После дележа денег, вырученных за корабль, на мою долю пришлось пятьсот золотых динаров; кроме того, я собственноручно зашил в одежду два прекрасных изумруда, два рубина, голубой сапфир и три небольших алмаза.

Покупая Бербера, я заодно сторговал лук и колчан со стрелами. Однако путешествовать в одиночку было неразумно, и я надеялся присоединиться к какой-нибудь группе путников, которые пожелали бы увеличить свою мощь.

Тот нищий меня сильно беспокоил. Он следил за мной от самого порта, никаких сомнений. Был поблизости, когда я прощался с Селимом… Зачем? Кто он такой? Действовал сам по себе или служил кому-то другому?

Я расположился в кустах на склоне холма, отдыхал и смотрел, как начинается дневное движение по дороге. Это место превосходно укрывало меня и давало возможность наблюдать за прохожими и проезжими.

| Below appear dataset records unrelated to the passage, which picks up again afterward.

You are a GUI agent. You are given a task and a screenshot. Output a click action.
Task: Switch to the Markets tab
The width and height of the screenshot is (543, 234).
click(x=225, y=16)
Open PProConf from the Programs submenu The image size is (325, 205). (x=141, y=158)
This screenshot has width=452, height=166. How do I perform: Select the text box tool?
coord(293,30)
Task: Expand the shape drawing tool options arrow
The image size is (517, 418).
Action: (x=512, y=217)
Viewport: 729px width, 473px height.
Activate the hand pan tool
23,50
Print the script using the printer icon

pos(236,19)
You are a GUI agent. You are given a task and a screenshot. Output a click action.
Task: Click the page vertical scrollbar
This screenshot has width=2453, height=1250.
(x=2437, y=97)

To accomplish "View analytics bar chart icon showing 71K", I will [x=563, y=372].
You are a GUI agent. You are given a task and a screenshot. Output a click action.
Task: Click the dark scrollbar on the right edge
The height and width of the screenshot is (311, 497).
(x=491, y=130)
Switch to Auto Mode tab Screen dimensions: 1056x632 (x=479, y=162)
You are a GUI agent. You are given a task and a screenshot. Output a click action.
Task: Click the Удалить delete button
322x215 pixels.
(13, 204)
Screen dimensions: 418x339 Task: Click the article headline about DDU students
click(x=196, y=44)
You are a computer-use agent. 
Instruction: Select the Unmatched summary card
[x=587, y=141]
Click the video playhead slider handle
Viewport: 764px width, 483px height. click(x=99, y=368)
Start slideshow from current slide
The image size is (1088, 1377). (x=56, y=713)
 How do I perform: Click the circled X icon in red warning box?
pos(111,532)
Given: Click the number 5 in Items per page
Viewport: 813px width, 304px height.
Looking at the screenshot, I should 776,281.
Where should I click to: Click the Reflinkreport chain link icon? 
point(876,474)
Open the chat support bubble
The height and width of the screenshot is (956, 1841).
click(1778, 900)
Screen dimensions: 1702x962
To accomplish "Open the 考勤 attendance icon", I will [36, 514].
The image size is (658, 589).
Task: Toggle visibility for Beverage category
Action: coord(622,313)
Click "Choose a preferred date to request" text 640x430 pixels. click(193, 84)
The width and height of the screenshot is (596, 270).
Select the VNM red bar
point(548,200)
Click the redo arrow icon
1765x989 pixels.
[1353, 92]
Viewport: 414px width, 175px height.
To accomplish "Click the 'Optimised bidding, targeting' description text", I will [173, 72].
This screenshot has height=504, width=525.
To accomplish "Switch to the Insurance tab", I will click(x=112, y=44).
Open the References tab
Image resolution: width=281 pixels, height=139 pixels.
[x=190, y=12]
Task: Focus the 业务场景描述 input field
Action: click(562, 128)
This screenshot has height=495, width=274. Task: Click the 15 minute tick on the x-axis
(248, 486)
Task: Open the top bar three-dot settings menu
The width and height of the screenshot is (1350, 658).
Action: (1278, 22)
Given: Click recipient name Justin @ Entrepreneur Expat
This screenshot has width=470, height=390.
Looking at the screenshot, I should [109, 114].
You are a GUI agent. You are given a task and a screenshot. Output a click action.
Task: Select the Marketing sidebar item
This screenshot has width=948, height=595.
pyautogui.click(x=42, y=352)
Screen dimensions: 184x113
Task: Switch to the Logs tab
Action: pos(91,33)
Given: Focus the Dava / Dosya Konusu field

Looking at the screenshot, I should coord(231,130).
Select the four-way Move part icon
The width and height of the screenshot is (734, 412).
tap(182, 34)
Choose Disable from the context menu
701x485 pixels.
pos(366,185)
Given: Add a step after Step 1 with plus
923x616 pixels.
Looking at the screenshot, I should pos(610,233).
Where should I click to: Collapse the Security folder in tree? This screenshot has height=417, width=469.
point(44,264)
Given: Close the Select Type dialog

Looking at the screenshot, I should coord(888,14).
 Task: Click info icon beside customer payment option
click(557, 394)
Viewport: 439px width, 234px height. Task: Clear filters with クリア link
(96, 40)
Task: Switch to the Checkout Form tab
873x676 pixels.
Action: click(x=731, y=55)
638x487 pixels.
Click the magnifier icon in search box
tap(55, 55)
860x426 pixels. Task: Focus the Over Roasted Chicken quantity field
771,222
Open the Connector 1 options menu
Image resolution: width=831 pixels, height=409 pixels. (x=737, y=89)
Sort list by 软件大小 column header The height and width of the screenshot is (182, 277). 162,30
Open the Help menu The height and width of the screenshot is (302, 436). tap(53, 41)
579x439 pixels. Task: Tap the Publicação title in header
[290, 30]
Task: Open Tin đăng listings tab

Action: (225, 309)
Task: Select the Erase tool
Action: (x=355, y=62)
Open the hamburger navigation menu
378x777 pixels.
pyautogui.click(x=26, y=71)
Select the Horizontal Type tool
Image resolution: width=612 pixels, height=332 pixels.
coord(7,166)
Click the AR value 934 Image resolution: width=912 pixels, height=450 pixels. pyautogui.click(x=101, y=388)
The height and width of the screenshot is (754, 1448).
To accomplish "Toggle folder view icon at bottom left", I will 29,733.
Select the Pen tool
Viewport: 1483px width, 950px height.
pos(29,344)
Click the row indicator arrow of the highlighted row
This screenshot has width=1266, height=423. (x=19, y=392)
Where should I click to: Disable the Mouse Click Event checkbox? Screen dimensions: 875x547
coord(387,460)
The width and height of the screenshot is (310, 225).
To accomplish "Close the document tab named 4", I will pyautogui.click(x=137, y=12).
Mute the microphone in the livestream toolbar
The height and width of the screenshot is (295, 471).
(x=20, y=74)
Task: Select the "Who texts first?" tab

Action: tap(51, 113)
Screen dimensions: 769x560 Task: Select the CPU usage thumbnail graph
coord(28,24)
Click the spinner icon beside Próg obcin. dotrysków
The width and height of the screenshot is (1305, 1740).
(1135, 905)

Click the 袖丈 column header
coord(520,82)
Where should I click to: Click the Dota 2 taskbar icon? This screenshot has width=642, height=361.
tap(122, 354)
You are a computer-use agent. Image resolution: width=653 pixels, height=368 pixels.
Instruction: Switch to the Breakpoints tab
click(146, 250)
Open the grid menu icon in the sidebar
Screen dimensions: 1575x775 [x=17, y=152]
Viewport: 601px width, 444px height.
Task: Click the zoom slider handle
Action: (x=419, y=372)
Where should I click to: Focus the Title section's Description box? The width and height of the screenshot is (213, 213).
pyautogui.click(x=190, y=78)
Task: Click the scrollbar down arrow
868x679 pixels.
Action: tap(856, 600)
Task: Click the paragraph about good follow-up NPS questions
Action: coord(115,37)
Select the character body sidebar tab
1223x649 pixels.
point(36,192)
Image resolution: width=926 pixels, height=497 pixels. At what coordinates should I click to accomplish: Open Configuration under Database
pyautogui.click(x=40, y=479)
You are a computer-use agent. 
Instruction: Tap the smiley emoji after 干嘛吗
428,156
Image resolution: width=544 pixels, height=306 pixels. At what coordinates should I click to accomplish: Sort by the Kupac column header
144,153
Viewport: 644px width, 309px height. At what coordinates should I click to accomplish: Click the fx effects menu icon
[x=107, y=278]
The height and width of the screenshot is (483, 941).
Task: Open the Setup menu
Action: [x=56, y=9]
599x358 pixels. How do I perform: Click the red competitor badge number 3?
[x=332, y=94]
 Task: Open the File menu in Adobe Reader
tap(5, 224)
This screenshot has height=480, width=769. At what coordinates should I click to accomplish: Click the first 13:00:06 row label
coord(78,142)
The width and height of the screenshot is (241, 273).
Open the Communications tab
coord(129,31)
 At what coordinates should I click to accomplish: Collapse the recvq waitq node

Вот прошел купец с десятком верблюдов и несколькими конниками, потом проскакала дюжина солдат в остроконечных шлемах и кольчугах. За ними проследовала повозка, запряженная быками и охраняемая двумя всадниками, потом появилась разношерстная компания мужиков довольно грубого вида. Двое из них отделились от прочих и спрятались на склоне прямо подо мной. Они устроились поудобнее и стали наблюдать за дорогой.

Внезапно их разговор умолк. Появились новые путешественники — высокий человек в черном верхом на муле под богато расшитым чепраком, с тремя слугами, также на мулах. Все они были вооружены, но, судя по осанке, отнюдь не воины. Следовали за ними и два вьючных мула; однако внимание наблюдателей внизу сосредоточилось не на поклаже, а на человеке в черной одежде.

— Это Иоанн. Иоанн Севильский!

Когда маленький караван удалился по узкой дороге, один из двух наблюдателей вскочил на коня и поскакал через холм; при этом он проехал мимо меня достаточно близко, чтобы я хорошо разглядел его — коренастого крепыша с жирной кожей и нечесаными волосами. Он был вооружен до зубов.

Второй задержался на месте немного, а потом спустился к главной дороге и последовал по ней за Иоанном Севильским.

Грек, мой бывший наставник, рассказывал мне об Иоанне. Это был переменивший веру иудей, трудившийся вместе с Раймондом из Толедо над переводом арабских классиков на латынь и на кастильское наречие. Знаменитый ученый и влиятельный человек.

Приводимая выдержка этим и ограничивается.